◆ Instructions to follow: As you work through the listing, transcribe every line exactly as it reads.
Start of Data excerpts
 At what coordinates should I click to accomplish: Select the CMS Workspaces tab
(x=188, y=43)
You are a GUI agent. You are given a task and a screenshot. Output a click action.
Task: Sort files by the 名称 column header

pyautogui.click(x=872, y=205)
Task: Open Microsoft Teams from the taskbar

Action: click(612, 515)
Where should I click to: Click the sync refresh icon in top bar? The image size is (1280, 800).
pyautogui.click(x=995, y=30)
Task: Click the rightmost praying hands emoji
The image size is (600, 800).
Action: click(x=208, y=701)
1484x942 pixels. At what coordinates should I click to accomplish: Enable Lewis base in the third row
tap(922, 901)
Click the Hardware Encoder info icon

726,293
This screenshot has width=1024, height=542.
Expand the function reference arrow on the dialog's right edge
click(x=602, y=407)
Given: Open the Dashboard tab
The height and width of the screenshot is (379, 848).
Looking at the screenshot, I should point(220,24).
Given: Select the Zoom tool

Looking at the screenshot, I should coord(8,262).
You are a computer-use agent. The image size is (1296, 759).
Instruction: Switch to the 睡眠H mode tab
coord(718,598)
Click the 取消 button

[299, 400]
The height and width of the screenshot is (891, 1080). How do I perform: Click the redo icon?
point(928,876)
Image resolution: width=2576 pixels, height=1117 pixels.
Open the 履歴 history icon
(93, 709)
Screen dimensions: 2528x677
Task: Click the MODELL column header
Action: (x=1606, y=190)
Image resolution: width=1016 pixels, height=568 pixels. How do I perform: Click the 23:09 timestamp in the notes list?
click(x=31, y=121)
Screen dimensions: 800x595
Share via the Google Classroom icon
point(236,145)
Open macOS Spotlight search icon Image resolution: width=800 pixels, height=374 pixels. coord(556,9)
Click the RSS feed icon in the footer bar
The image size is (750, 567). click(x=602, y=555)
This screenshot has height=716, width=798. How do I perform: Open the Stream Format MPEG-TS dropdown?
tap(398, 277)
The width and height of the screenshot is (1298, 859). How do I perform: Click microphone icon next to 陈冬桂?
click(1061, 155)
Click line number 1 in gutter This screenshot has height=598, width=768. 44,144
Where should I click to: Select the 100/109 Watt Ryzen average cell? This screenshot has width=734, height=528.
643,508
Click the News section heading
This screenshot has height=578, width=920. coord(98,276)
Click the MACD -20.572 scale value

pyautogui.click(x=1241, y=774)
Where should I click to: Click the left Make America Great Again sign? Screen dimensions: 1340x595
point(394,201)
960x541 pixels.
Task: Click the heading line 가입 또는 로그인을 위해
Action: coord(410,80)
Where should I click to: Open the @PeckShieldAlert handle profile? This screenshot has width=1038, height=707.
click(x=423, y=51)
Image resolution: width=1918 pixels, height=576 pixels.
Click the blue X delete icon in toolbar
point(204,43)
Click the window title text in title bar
End of Data excerpts
◆ Output for this task:
 At what coordinates should I click to accomplish: Select the CMS Workspaces tab
(x=188, y=43)
You are a GUI agent. You are given a task and a screenshot. Output a click action.
Task: Sort files by the 名称 column header

pyautogui.click(x=872, y=205)
Task: Open Microsoft Teams from the taskbar

Action: click(612, 515)
Where should I click to: Click the sync refresh icon in top bar? The image size is (1280, 800).
pyautogui.click(x=995, y=30)
Task: Click the rightmost praying hands emoji
The image size is (600, 800).
Action: click(x=208, y=701)
1484x942 pixels. At what coordinates should I click to accomplish: Enable Lewis base in the third row
tap(922, 901)
Click the Hardware Encoder info icon

726,293
This screenshot has width=1024, height=542.
Expand the function reference arrow on the dialog's right edge
click(x=602, y=407)
Given: Open the Dashboard tab
The height and width of the screenshot is (379, 848).
Looking at the screenshot, I should point(220,24).
Given: Select the Zoom tool

Looking at the screenshot, I should coord(8,262).
You are a computer-use agent. The image size is (1296, 759).
Instruction: Switch to the 睡眠H mode tab
coord(718,598)
Click the 取消 button

[299, 400]
The height and width of the screenshot is (891, 1080). How do I perform: Click the redo icon?
point(928,876)
Image resolution: width=2576 pixels, height=1117 pixels.
Open the 履歴 history icon
(93, 709)
Screen dimensions: 2528x677
Task: Click the MODELL column header
Action: (x=1606, y=190)
Image resolution: width=1016 pixels, height=568 pixels. How do I perform: Click the 23:09 timestamp in the notes list?
click(x=31, y=121)
Screen dimensions: 800x595
Share via the Google Classroom icon
point(236,145)
Open macOS Spotlight search icon Image resolution: width=800 pixels, height=374 pixels. coord(556,9)
Click the RSS feed icon in the footer bar
The image size is (750, 567). click(x=602, y=555)
This screenshot has height=716, width=798. How do I perform: Open the Stream Format MPEG-TS dropdown?
tap(398, 277)
The width and height of the screenshot is (1298, 859). How do I perform: Click microphone icon next to 陈冬桂?
click(1061, 155)
Click line number 1 in gutter This screenshot has height=598, width=768. 44,144
Where should I click to: Select the 100/109 Watt Ryzen average cell? This screenshot has width=734, height=528.
643,508
Click the News section heading
This screenshot has height=578, width=920. coord(98,276)
Click the MACD -20.572 scale value

pyautogui.click(x=1241, y=774)
Where should I click to: Click the left Make America Great Again sign? Screen dimensions: 1340x595
point(394,201)
960x541 pixels.
Task: Click the heading line 가입 또는 로그인을 위해
Action: coord(410,80)
Where should I click to: Open the @PeckShieldAlert handle profile? This screenshot has width=1038, height=707.
click(x=423, y=51)
Image resolution: width=1918 pixels, height=576 pixels.
Click the blue X delete icon in toolbar
point(204,43)
Click the window title text in title bar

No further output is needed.